A specific limitation of the current study lies in the relatively smaller sample size of DS2 (n = 18 vs. n = 52). While the retrospective nature of the analysis restricts the possibility of equalizing the sample, the inability to compare with other studies arises from the unique aspect of our validation involving arterial blood sampling, a methodology not employed in other datasets. Nonetheless, we would like to note that the overall size of both datasets exceeds the typical range for other methodological validations in the field [2, 3, 6].
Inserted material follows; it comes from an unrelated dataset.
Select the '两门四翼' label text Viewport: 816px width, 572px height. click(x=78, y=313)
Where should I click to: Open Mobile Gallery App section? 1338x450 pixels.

Although we showed that sex does not affect the agreement between the different outcome parameters, the limited age range of the participants in this study (18–35 years) does not allow the investigation of age effects. Nevertheless, the mathematical approximation above indicates that such variables should theoretically not compromise the agreement.

Conclusions

Our results suggest that plain beta estimates from the GLM may only be suitable when the overall group-averaged activation pattern is to be identified. However, computing %SC of beta values only requires minimal additional effort and represents a valid parameter to study task activation with fPET. Our data further indicates that the introduced approach is generalizable across cognitive domains and load. Still, differences between tasks may occur, which should be considered when defining the baseline condition or using control tasks for comparison. Finally, if absolute CMRGlu and baseline metabolism are of interest, full quantification is required. In sum, assessing task-specific changes in glucose metabolism with %SC is a simple and robust approach that eliminates the need for potentially painful and resource-intensive arterial blood sampling, thereby increasing the accessibility of the technique. The removal of barriers could facilitate the integration of fPET into clinical settings, where arterial blood sampling has traditionally been a major limitation.